Figure 5.

CRISPR-Cas9-mediated mutagenesis of killifish AHR2b targeting exon 2 and exon 3. A. Surveyor nuclease detection of mutations in the AHR2b CRISPR-Cas9 target region. Each lane represents a pool of 5 embryos from which a 309 bp genomic DNA fragment was amplified. U: uninjected control, lanes 1–4: CRISPR-Cas9-injected embryos. Approximate sizes of the digested fragments containing the deletions and insertions are shown (175 and 135 bp). The full-length PCR products from samples 1–4 were pooled, cloned, and sequenced. B. AHR2b exon 2 sequence surrounding the CRISPR-Cas9 target site (in red). Five types of deletion mutants and 3 types of insertions were observed among the sequenced clones. C. Surveyor nuclease detection of mutations in the CRISPR-Cas9 target region of AHR2b exon 3. Each lane represents a pool of 5 embryos from which a 198 bp genomic DNA fragment was amplified.
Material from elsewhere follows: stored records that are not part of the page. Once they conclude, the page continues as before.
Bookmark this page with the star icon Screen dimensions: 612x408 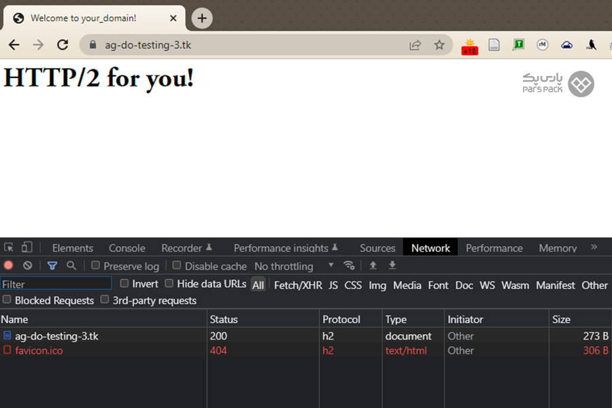pyautogui.click(x=439, y=45)
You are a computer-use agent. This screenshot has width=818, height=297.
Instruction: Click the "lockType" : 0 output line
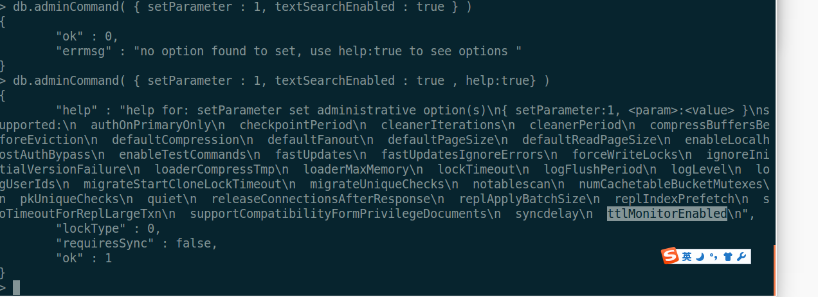(x=108, y=228)
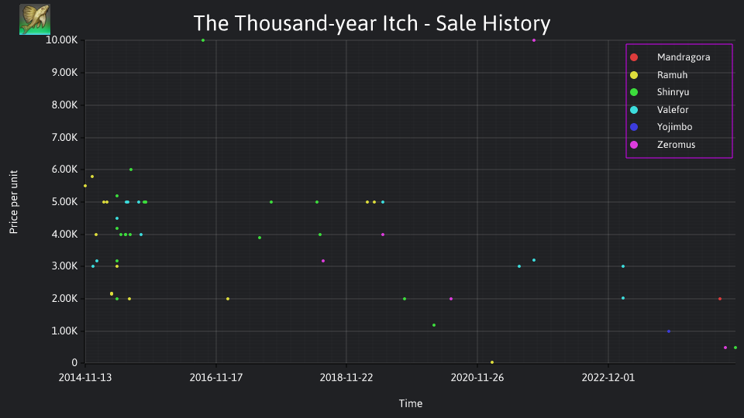Click the green Shinryu point at 6.00K

click(x=131, y=170)
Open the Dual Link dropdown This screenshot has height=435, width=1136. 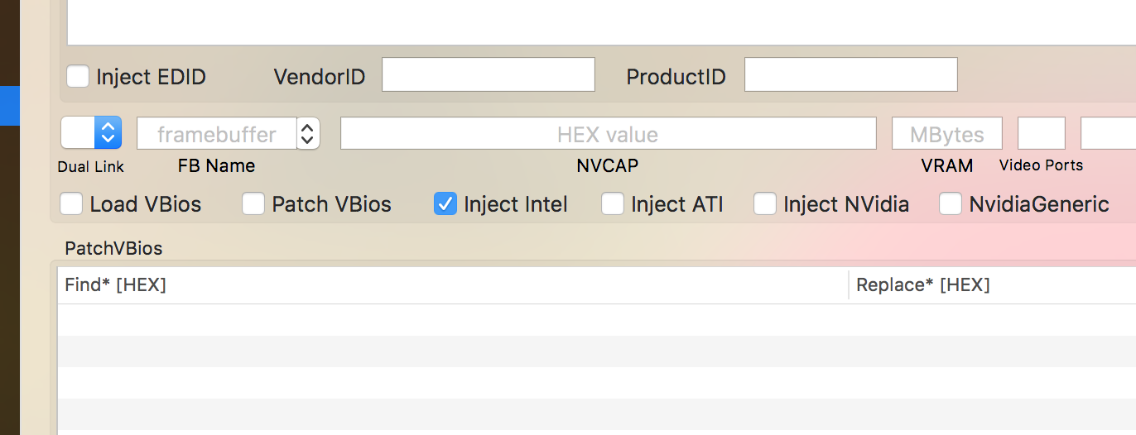coord(92,132)
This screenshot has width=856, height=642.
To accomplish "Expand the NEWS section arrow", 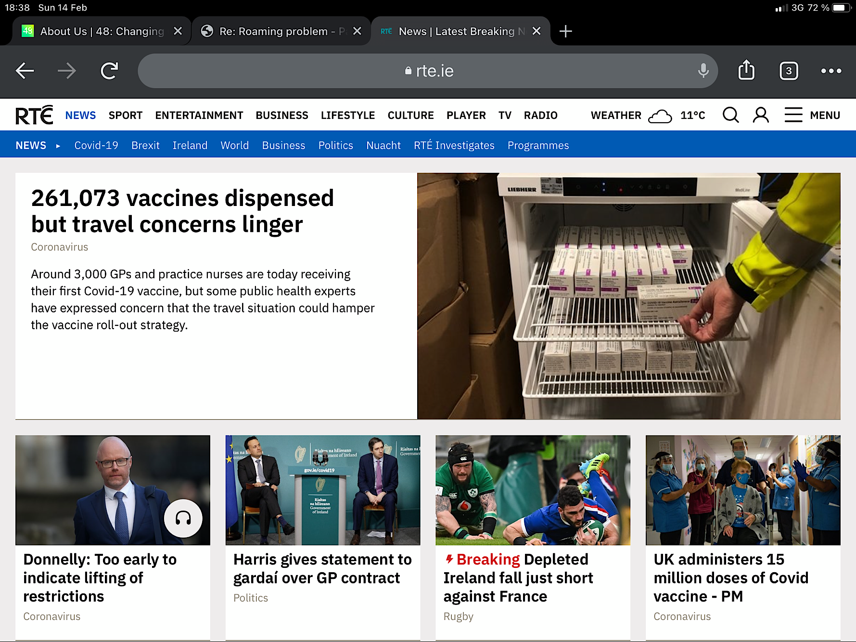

U: uninjected, lanes 1 and 2: CRISPR-Cas9-injected embryos. Approximate sizes of the digested fragments containing the deletions and insertions are shown (110 and 90 bp). The full-length PCR products from samples 1 and 2 were pooled, cloned, and sequenced. D. AHR2b exon 3 sequence surrounding the CRISPR-Cas9 target site (in red). Twenty different types of deletion mutants and seven types of insertion mutants were observed among the sequenced clones.